[Begin PAGE EXTRACT]

I often think that as a country girl I have a very healthy respect for the native animals and creatures. We all know that young cows get easily overexcited and once, in a drunken celebration of completing an album with my old band Horses Brawl, we ventured into the field at the end of some farm buildings near my house. It was pitch black and I don’t remember climbing over a gate, but halfway through the field something stirred in the blackness and big, fast and heavily-breathing shapes began lunging and gallumping through the lush grass. One of the band gained a bloody toe injury on a near-invisible metal trough as we raced back through the field. We were so fast (or careless) that our shoes flew off in all directions, but there was no turning back; there was only drunk sober panic to run in the approximate direction we had come from.

[End PAGE EXTRACT]

## [JOB]
Update the passage about the night run through the cow field by writing it out again, starting with "I often think" and going on through "had come from.", with "field" replaced by "pasture".

[Begin DATA SECTION]

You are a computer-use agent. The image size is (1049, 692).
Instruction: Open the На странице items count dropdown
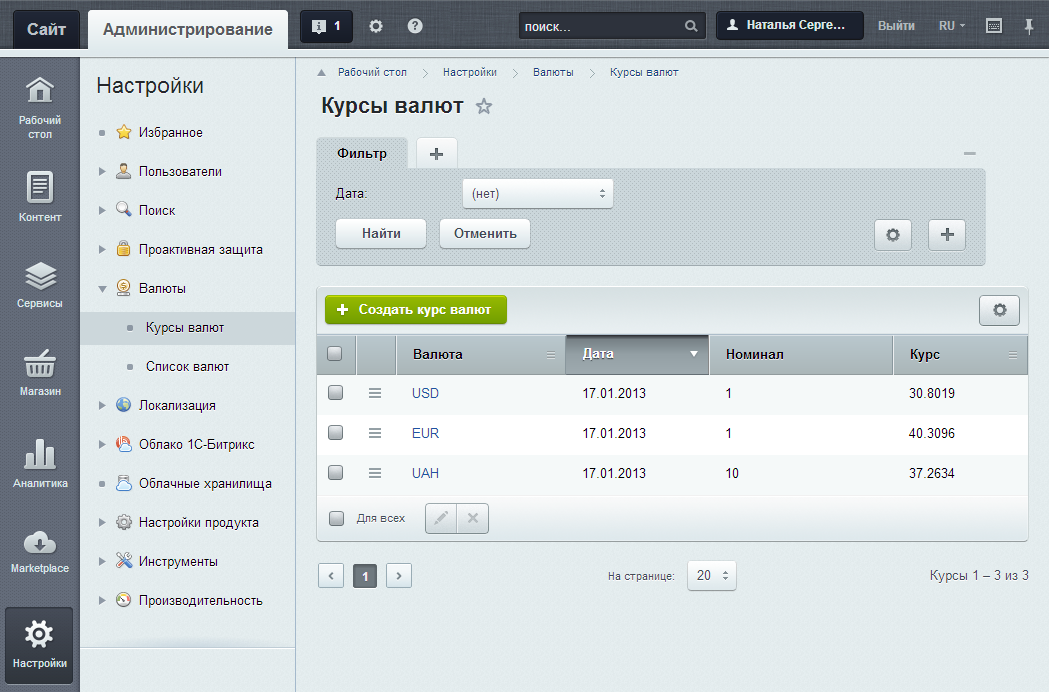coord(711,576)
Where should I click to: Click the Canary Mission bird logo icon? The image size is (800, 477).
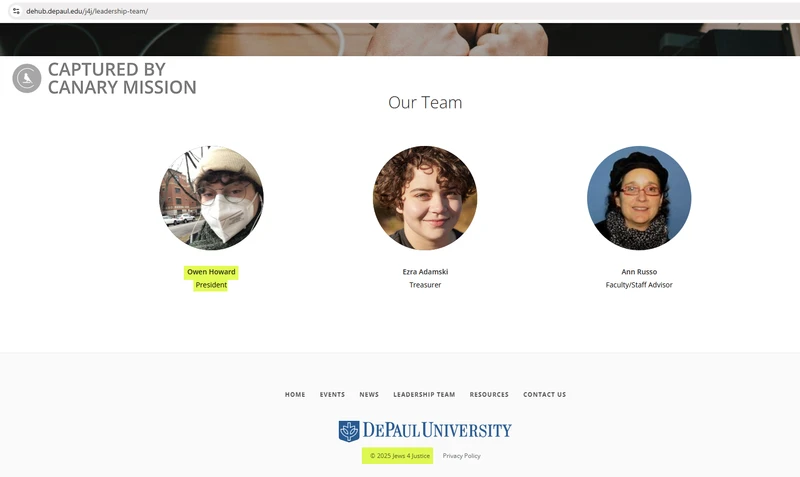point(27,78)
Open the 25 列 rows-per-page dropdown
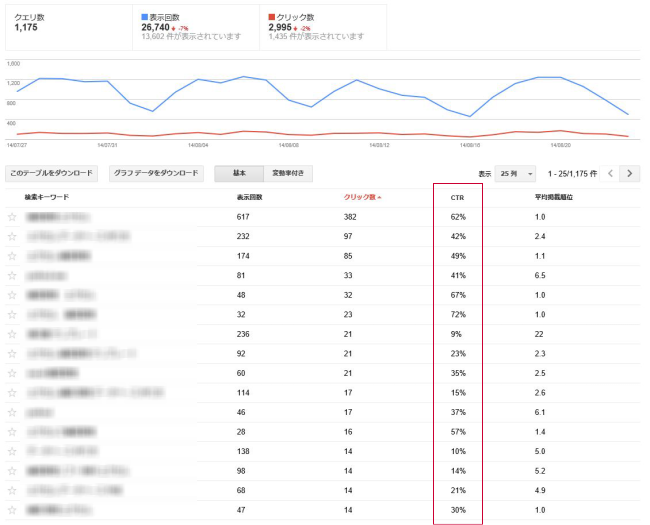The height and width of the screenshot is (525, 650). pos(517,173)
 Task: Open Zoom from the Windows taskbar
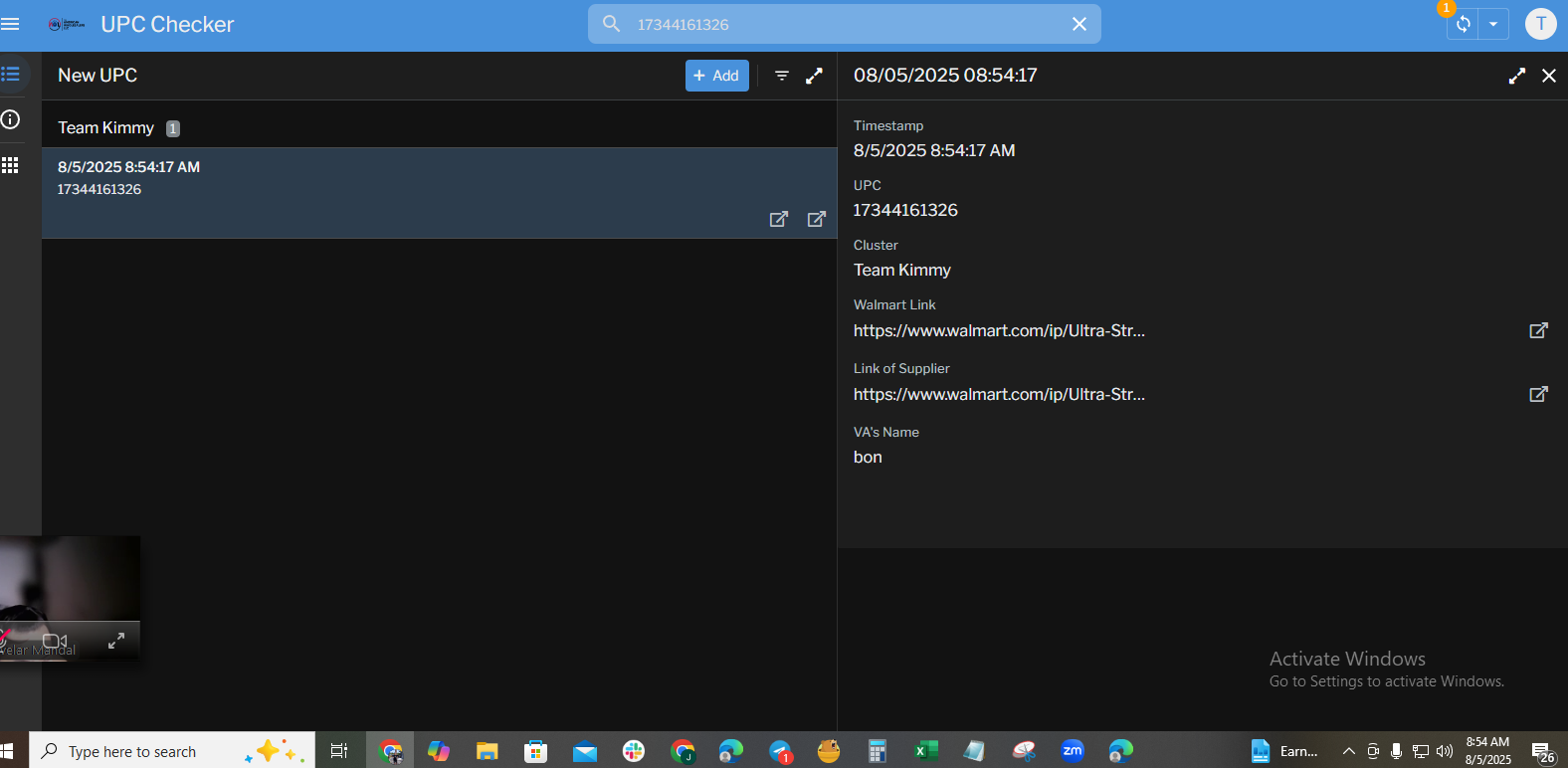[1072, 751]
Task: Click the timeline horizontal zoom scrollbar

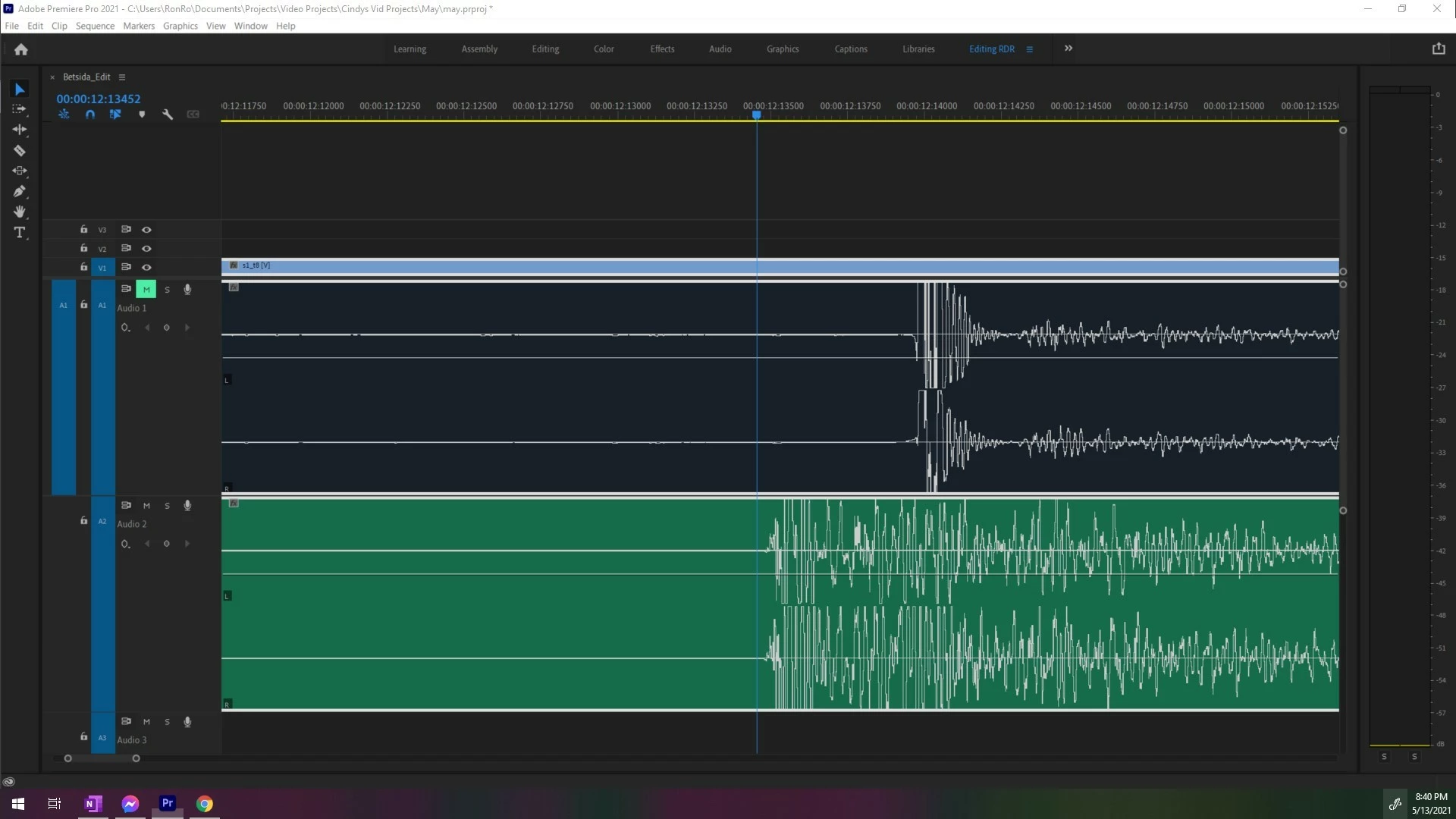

[End DATA SECTION]

## [RESPONSE TO THE EXERCISE]
I often think that as a country girl I have a very healthy respect for the native animals and creatures. We all know that young cows get easily overexcited and once, in a drunken celebration of completing an album with my old band Horses Brawl, we ventured into the pasture at the end of some farm buildings near my house. It was pitch black and I don’t remember climbing over a gate, but halfway through the pasture something stirred in the blackness and big, fast and heavily-breathing shapes began lunging and gallumping through the lush grass. One of the band gained a bloody toe injury on a near-invisible metal trough as we raced back through the pasture. We were so fast (or careless) that our shoes flew off in all directions, but there was no turning back; there was only drunk sober panic to run in the approximate direction we had come from.